*** Material shown ***

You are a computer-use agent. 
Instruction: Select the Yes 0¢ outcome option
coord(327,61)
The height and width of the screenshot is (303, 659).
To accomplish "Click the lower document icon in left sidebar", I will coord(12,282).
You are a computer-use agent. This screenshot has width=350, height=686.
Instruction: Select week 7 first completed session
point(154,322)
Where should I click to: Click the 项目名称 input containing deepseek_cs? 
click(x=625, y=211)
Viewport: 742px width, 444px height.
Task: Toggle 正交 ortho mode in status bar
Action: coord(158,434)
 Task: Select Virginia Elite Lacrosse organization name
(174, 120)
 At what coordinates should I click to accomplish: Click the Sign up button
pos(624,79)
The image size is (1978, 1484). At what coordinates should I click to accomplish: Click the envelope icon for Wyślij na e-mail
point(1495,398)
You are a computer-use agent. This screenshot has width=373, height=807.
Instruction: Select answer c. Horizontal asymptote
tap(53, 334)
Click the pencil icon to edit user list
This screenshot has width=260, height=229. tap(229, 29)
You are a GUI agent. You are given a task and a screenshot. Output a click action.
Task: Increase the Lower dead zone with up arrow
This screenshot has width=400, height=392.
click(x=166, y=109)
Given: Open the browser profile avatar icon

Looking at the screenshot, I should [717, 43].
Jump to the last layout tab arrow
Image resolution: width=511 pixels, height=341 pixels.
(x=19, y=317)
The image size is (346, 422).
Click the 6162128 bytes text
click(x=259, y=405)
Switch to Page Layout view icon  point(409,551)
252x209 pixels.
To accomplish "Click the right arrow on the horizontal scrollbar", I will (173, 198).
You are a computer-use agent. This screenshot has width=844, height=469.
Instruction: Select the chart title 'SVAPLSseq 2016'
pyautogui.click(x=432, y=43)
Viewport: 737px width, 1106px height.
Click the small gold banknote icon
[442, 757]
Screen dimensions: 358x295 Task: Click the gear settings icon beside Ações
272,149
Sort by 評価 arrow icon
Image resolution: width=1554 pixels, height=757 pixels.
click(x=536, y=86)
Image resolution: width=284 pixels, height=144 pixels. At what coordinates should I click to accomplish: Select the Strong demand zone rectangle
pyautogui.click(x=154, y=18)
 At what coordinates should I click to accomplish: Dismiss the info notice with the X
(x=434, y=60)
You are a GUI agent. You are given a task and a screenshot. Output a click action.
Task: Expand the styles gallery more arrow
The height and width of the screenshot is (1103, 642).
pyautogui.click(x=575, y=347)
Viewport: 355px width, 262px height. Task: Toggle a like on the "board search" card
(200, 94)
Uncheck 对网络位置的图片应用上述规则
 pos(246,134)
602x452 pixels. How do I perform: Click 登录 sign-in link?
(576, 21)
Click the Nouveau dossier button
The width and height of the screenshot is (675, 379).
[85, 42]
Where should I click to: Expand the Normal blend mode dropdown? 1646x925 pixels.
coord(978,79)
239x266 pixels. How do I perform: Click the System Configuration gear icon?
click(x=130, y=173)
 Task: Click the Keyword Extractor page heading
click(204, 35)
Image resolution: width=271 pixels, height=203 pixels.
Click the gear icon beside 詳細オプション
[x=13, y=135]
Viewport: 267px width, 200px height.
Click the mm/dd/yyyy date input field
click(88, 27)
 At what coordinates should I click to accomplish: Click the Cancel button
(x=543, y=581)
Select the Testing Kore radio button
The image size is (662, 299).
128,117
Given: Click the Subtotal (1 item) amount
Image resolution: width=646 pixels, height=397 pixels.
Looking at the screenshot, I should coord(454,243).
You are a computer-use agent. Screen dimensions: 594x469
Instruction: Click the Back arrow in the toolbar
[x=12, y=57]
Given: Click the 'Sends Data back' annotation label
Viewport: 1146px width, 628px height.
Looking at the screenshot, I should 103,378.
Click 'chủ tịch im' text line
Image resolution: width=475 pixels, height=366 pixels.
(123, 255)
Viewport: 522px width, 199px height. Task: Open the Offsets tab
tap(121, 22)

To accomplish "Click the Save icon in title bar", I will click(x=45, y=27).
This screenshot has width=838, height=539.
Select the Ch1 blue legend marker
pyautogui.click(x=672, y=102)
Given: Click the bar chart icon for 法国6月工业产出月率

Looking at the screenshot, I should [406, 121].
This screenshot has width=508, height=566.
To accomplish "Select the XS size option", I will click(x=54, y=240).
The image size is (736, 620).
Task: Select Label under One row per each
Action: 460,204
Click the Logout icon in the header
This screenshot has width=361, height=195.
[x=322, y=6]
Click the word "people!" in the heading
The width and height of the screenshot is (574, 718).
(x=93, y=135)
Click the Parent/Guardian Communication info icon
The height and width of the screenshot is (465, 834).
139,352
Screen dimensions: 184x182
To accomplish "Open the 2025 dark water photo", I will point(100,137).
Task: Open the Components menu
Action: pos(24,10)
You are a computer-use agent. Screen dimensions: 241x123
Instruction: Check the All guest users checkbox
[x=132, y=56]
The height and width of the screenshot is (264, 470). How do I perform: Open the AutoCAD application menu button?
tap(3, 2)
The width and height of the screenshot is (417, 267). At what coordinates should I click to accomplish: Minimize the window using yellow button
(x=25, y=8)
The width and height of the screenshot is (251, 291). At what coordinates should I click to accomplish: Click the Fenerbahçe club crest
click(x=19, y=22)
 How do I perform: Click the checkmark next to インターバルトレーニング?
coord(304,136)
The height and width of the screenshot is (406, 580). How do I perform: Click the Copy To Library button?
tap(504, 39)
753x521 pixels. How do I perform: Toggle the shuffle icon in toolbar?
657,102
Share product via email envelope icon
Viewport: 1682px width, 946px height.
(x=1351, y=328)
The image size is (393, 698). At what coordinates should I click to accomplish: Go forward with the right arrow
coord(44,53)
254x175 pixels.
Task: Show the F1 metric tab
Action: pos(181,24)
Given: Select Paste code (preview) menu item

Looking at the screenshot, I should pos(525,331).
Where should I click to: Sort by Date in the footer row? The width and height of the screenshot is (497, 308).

*** End of Material shown ***

What you need to do:
The records above must be restated. Preserve every word.

Solution:
You are a computer-use agent. 
Instruction: Select the Yes 0¢ outcome option
coord(327,61)
The height and width of the screenshot is (303, 659).
To accomplish "Click the lower document icon in left sidebar", I will coord(12,282).
You are a computer-use agent. This screenshot has width=350, height=686.
Instruction: Select week 7 first completed session
point(154,322)
Where should I click to: Click the 项目名称 input containing deepseek_cs? 
click(x=625, y=211)
Viewport: 742px width, 444px height.
Task: Toggle 正交 ortho mode in status bar
Action: coord(158,434)
 Task: Select Virginia Elite Lacrosse organization name
(174, 120)
 At what coordinates should I click to accomplish: Click the Sign up button
pos(624,79)
The image size is (1978, 1484). At what coordinates should I click to accomplish: Click the envelope icon for Wyślij na e-mail
point(1495,398)
You are a computer-use agent. This screenshot has width=373, height=807.
Instruction: Select answer c. Horizontal asymptote
tap(53, 334)
Click the pencil icon to edit user list
This screenshot has width=260, height=229. tap(229, 29)
You are a GUI agent. You are given a task and a screenshot. Output a click action.
Task: Increase the Lower dead zone with up arrow
This screenshot has width=400, height=392.
click(x=166, y=109)
Given: Open the browser profile avatar icon

Looking at the screenshot, I should [717, 43].
Jump to the last layout tab arrow
Image resolution: width=511 pixels, height=341 pixels.
(x=19, y=317)
The image size is (346, 422).
Click the 6162128 bytes text
click(x=259, y=405)
Switch to Page Layout view icon  point(409,551)
252x209 pixels.
To accomplish "Click the right arrow on the horizontal scrollbar", I will (173, 198).
You are a computer-use agent. This screenshot has width=844, height=469.
Instruction: Select the chart title 'SVAPLSseq 2016'
pyautogui.click(x=432, y=43)
Viewport: 737px width, 1106px height.
Click the small gold banknote icon
[442, 757]
Screen dimensions: 358x295 Task: Click the gear settings icon beside Ações
272,149
Sort by 評価 arrow icon
Image resolution: width=1554 pixels, height=757 pixels.
click(x=536, y=86)
Image resolution: width=284 pixels, height=144 pixels. At what coordinates should I click to accomplish: Select the Strong demand zone rectangle
pyautogui.click(x=154, y=18)
 At what coordinates should I click to accomplish: Dismiss the info notice with the X
(x=434, y=60)
You are a GUI agent. You are given a task and a screenshot. Output a click action.
Task: Expand the styles gallery more arrow
The height and width of the screenshot is (1103, 642).
pyautogui.click(x=575, y=347)
Viewport: 355px width, 262px height. Task: Toggle a like on the "board search" card
(200, 94)
Uncheck 对网络位置的图片应用上述规则
 pos(246,134)
602x452 pixels. How do I perform: Click 登录 sign-in link?
(576, 21)
Click the Nouveau dossier button
The width and height of the screenshot is (675, 379).
[85, 42]
Where should I click to: Expand the Normal blend mode dropdown? 1646x925 pixels.
coord(978,79)
239x266 pixels. How do I perform: Click the System Configuration gear icon?
click(x=130, y=173)
 Task: Click the Keyword Extractor page heading
click(204, 35)
Image resolution: width=271 pixels, height=203 pixels.
Click the gear icon beside 詳細オプション
[x=13, y=135]
Viewport: 267px width, 200px height.
Click the mm/dd/yyyy date input field
click(88, 27)
 At what coordinates should I click to accomplish: Click the Cancel button
(x=543, y=581)
Select the Testing Kore radio button
The image size is (662, 299).
128,117
Given: Click the Subtotal (1 item) amount
Image resolution: width=646 pixels, height=397 pixels.
Looking at the screenshot, I should coord(454,243).
You are a computer-use agent. Screen dimensions: 594x469
Instruction: Click the Back arrow in the toolbar
[x=12, y=57]
Given: Click the 'Sends Data back' annotation label
Viewport: 1146px width, 628px height.
Looking at the screenshot, I should 103,378.
Click 'chủ tịch im' text line
Image resolution: width=475 pixels, height=366 pixels.
(123, 255)
Viewport: 522px width, 199px height. Task: Open the Offsets tab
tap(121, 22)

To accomplish "Click the Save icon in title bar", I will click(x=45, y=27).
This screenshot has width=838, height=539.
Select the Ch1 blue legend marker
pyautogui.click(x=672, y=102)
Given: Click the bar chart icon for 法国6月工业产出月率

Looking at the screenshot, I should [406, 121].
This screenshot has width=508, height=566.
To accomplish "Select the XS size option", I will click(x=54, y=240).
The image size is (736, 620).
Task: Select Label under One row per each
Action: 460,204
Click the Logout icon in the header
This screenshot has width=361, height=195.
[x=322, y=6]
Click the word "people!" in the heading
The width and height of the screenshot is (574, 718).
(x=93, y=135)
Click the Parent/Guardian Communication info icon
The height and width of the screenshot is (465, 834).
139,352
Screen dimensions: 184x182
To accomplish "Open the 2025 dark water photo", I will point(100,137).
Task: Open the Components menu
Action: pos(24,10)
You are a computer-use agent. Screen dimensions: 241x123
Instruction: Check the All guest users checkbox
[x=132, y=56]
The height and width of the screenshot is (264, 470). How do I perform: Open the AutoCAD application menu button?
tap(3, 2)
The width and height of the screenshot is (417, 267). At what coordinates should I click to accomplish: Minimize the window using yellow button
(x=25, y=8)
The width and height of the screenshot is (251, 291). At what coordinates should I click to accomplish: Click the Fenerbahçe club crest
click(x=19, y=22)
 How do I perform: Click the checkmark next to インターバルトレーニング?
coord(304,136)
The height and width of the screenshot is (406, 580). How do I perform: Click the Copy To Library button?
tap(504, 39)
753x521 pixels. How do I perform: Toggle the shuffle icon in toolbar?
657,102
Share product via email envelope icon
Viewport: 1682px width, 946px height.
(x=1351, y=328)
The image size is (393, 698). At what coordinates should I click to accomplish: Go forward with the right arrow
coord(44,53)
254x175 pixels.
Task: Show the F1 metric tab
Action: pos(181,24)
Given: Select Paste code (preview) menu item

Looking at the screenshot, I should pos(525,331).
Where should I click to: Sort by Date in the footer row? The width and height of the screenshot is (497, 308).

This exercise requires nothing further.